# Problem
Scan the records and identify every line in which the string "agent" occurs, then return those lines.

[Stored items]
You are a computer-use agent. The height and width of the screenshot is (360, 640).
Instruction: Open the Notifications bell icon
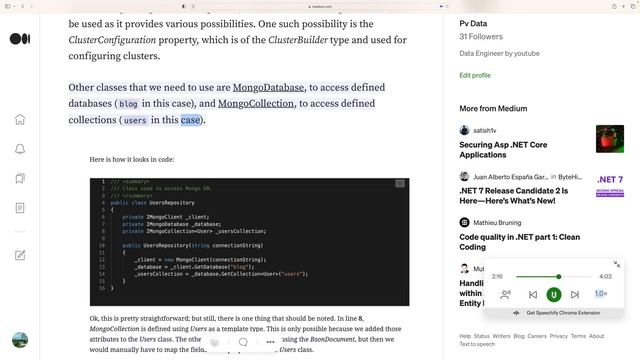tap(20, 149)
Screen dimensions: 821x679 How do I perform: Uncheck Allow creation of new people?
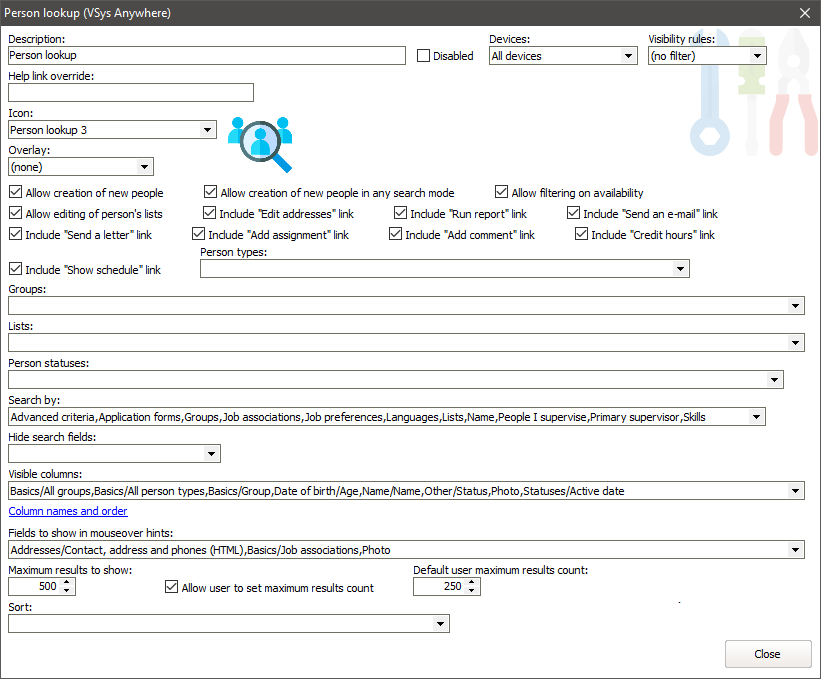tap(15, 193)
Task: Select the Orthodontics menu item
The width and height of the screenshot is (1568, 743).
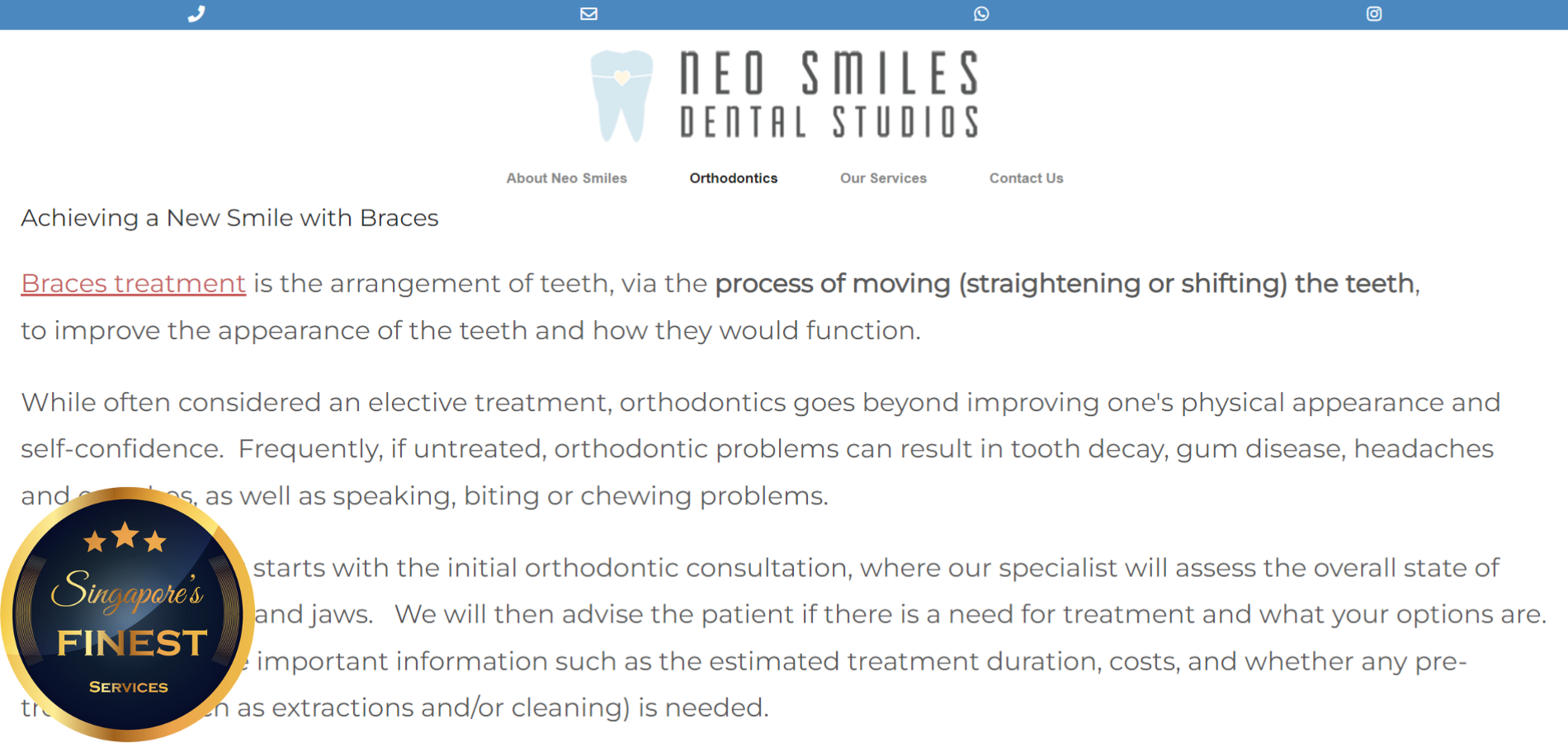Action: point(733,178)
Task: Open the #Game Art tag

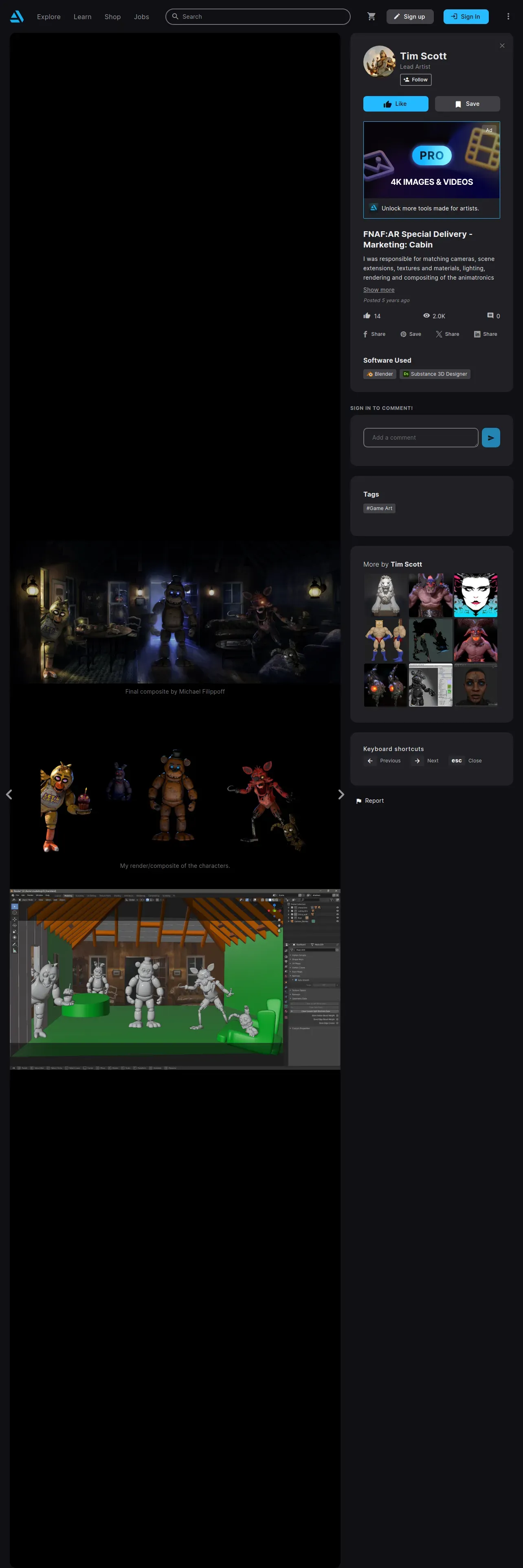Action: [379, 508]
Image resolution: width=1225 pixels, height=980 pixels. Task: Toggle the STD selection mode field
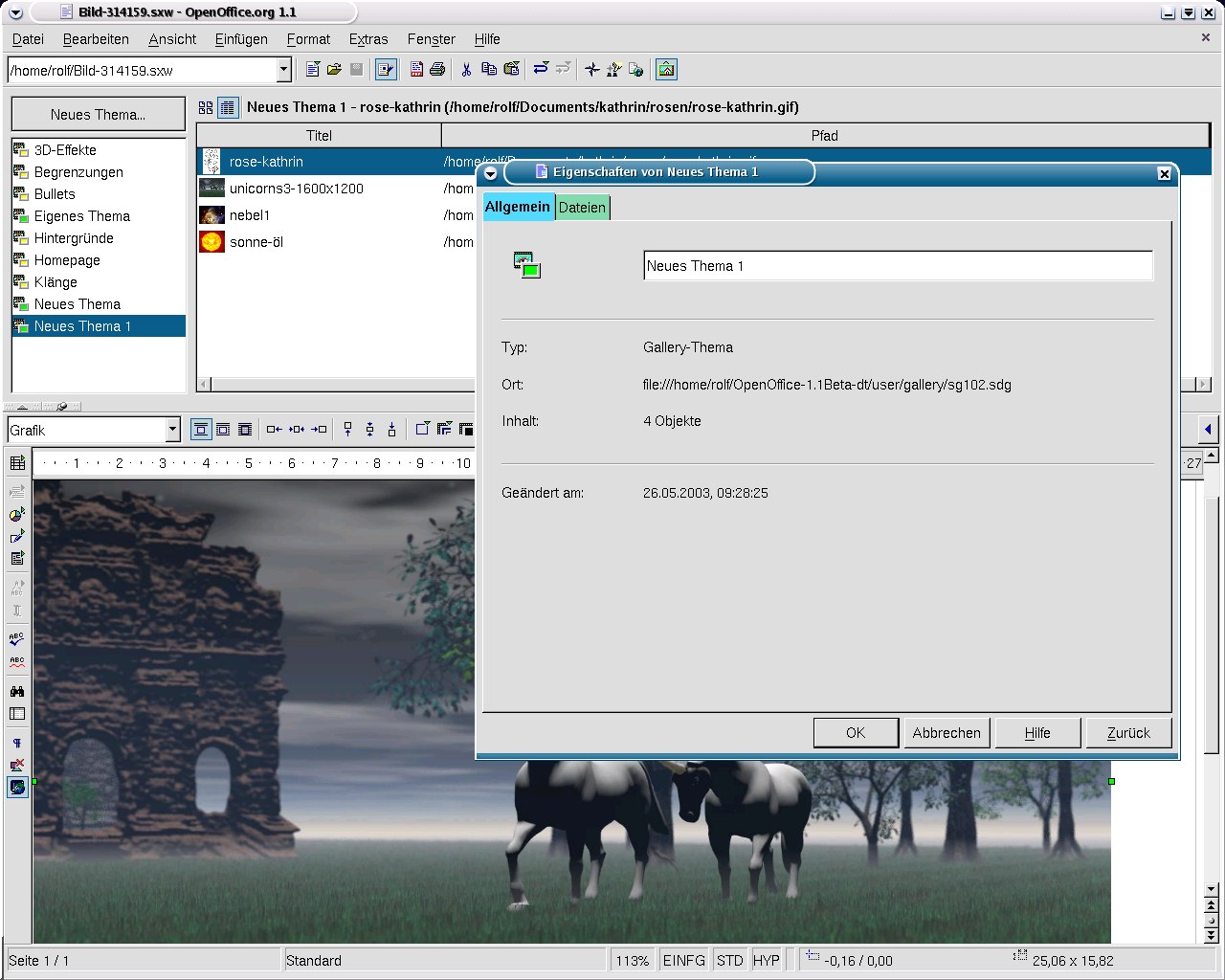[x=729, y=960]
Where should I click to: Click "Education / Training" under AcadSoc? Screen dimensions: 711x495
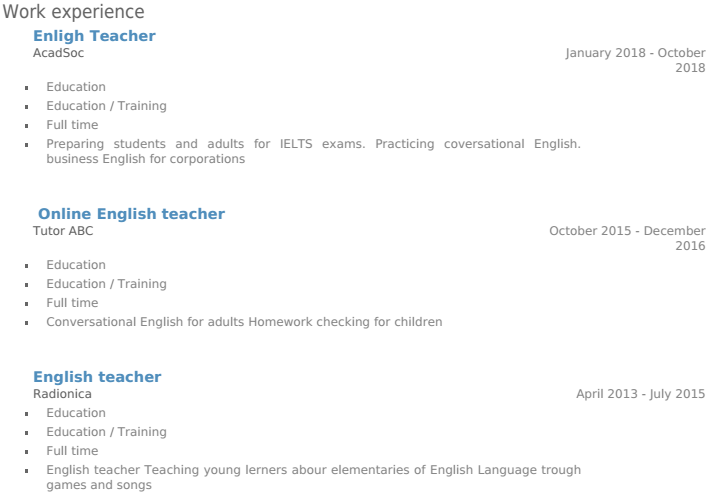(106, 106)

==

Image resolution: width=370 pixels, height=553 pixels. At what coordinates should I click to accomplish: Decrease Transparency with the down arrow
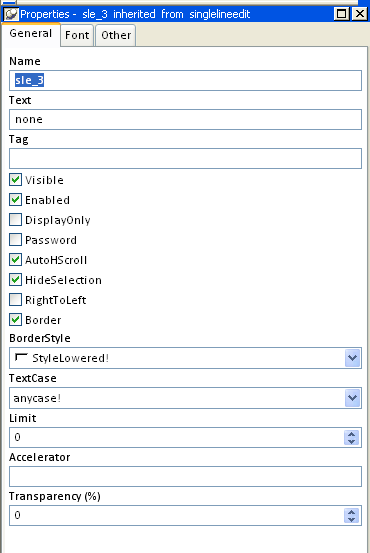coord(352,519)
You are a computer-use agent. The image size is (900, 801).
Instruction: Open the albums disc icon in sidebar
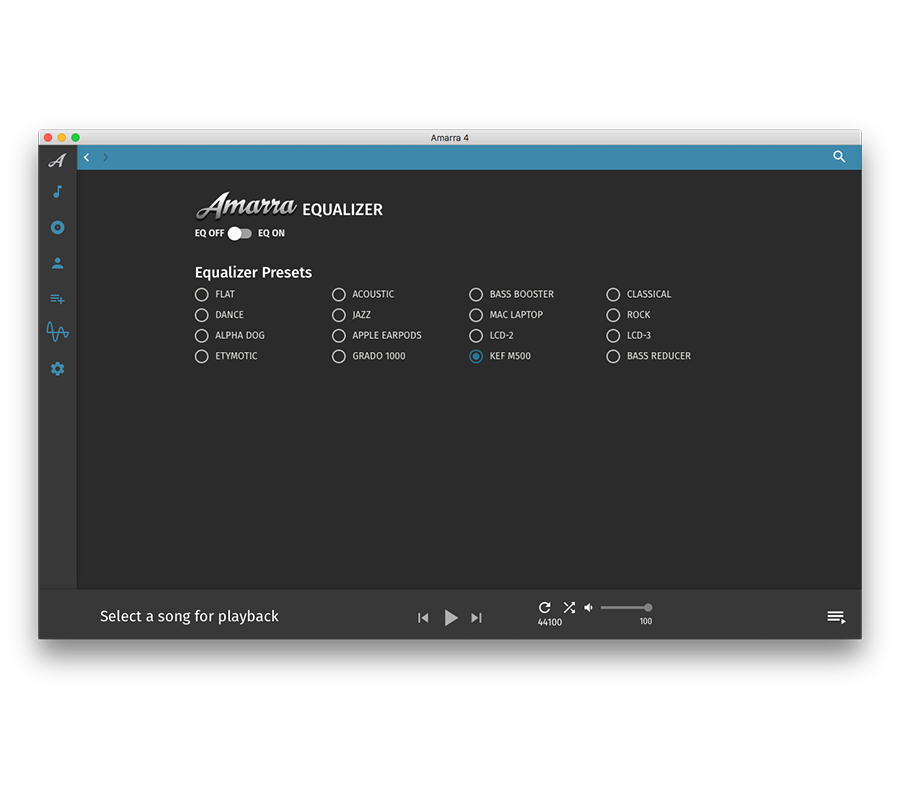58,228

* * *

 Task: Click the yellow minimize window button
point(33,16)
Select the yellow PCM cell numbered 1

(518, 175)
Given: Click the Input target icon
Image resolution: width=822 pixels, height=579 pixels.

# Response to the task
You are a computer-use agent. The height and width of the screenshot is (360, 640).
You are a computer-use agent. The image size is (900, 801).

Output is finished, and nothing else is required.